From: Bert's Kitchen Witch
On May 15, 2007
Excellent!! I can not say any much more than, "These are the best Quesadillas that I have ever made at home!!" Way to go cookiedog! This one is another winner!
From: BakerBeth
On May 28, 2007
These reminded me of a Bobby Flay recipe. It has excellent flavor and plenty of heat. My family loved them.
From: HEP MEP
On Mar 2, 2007
Excellent. We all liked these a lot! I didn't grill my chicken - I boiled it in some chicken broth to which I added some cumin and chili powder. Then I pulled it apart. I also used flour tortillas instead of corn since we prefer them for quesadillas. I made them my usual way by brushing one side of a tortilla with a little oil, folding it over, and then filling half with the ingredients. Had Mexican rice on the side.
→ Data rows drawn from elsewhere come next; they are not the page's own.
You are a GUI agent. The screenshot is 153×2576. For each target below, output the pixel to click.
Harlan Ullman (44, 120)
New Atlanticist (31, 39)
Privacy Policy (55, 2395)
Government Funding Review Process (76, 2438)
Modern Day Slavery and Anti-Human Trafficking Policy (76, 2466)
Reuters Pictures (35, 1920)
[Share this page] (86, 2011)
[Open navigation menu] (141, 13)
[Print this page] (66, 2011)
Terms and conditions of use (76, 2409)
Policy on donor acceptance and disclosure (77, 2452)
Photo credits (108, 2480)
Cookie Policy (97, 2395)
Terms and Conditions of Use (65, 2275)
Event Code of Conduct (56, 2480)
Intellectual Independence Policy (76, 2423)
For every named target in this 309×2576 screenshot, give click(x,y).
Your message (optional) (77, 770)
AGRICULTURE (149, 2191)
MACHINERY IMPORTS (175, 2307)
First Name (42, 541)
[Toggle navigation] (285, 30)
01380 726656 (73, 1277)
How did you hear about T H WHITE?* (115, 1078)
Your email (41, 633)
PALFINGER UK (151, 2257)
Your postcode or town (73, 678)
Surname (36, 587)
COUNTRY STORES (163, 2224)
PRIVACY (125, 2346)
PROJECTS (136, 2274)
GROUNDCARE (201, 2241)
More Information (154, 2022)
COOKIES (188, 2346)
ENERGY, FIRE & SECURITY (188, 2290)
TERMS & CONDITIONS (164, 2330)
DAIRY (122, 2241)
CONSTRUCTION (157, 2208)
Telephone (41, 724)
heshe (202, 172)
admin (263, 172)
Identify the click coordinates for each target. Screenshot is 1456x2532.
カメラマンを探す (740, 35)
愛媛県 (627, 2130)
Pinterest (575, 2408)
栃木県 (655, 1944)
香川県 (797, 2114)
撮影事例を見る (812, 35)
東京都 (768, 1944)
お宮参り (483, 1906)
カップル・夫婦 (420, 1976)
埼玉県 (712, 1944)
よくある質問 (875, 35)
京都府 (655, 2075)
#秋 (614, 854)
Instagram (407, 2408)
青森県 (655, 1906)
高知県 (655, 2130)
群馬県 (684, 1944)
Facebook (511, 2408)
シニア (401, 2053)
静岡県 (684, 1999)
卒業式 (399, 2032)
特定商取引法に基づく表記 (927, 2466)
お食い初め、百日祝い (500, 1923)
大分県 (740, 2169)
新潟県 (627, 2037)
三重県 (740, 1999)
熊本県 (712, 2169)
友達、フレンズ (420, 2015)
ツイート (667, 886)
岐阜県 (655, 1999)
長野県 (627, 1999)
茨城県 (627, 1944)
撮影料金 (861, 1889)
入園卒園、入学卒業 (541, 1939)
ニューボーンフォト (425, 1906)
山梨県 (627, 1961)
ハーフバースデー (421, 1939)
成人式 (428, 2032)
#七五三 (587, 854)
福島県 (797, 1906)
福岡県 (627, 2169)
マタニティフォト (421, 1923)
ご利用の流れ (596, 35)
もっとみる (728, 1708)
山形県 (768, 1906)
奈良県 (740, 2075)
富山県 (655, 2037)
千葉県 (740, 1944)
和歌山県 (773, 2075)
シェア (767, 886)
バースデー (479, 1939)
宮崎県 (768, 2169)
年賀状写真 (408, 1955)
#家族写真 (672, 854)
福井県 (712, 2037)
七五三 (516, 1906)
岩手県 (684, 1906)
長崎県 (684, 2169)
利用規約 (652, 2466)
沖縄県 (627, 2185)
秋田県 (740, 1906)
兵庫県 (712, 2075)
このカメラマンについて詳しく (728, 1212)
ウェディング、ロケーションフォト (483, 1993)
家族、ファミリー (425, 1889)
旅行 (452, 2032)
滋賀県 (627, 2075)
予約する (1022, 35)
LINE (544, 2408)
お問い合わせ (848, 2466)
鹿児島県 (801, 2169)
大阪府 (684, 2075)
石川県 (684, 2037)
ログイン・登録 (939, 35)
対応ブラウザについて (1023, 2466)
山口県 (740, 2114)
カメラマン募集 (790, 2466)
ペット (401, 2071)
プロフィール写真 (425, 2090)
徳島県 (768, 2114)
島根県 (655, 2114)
Will be made again. Thanks!
From: Chef #446900
On Feb 8, 2007
My husband just raved over this recipe. He even wanted the leftovers (cold) in his lunch the following day. Very easy to prepare.
From: Muffin Goddess
On Oct 10, 2006
I made these with your Cilantro Chicken, and boy, were they good! I couldn't get the grill out of the shed, so I just used the Foreman grill instead — a little messy with the melted cheese, but not terrible. The chipotle sauce adds a great smoky touch (I love chipotle anything). They were crispy on the outside, gooey and cheesy on the inside. The marinaded chicken made them nice and garlicky, too. Thanks for posting, we really enjoyed these!
From: lazyme
On Nov 28, 2006
Oh, these are good! I had to grill the chicken on my stovetop grill pan because the outdoor grill is covered in snow. I made these as stated except that I used flour tortillas because that's what I had on hand. I also ended up putting a dab of the leftover sauce on top of the finished wedges and topped that with some salsa and jalapeno rings. Yummy! Thanks, cookiedog.
From: Gingernut
On Jan 1, 2007
Delicious! DH said I should give this 5 1/2 stars. I never met a quesadilla that I didn't like, but as you mentioned, the "sauce" really adds something (as does the chargrilled flavour of the chicken). Like another reviewer, I used Cilantro Chicken to make the chicken. I didn't even use half of the 2 lbs of chicken, so will use the leftovers in a salad tomorrow. I also added some finely chopped green capsicum and onions. Made both the chicken and the quesadillas on a cast iron grill pan. This worked just fine, except I only had room to make one quesadilla at a time.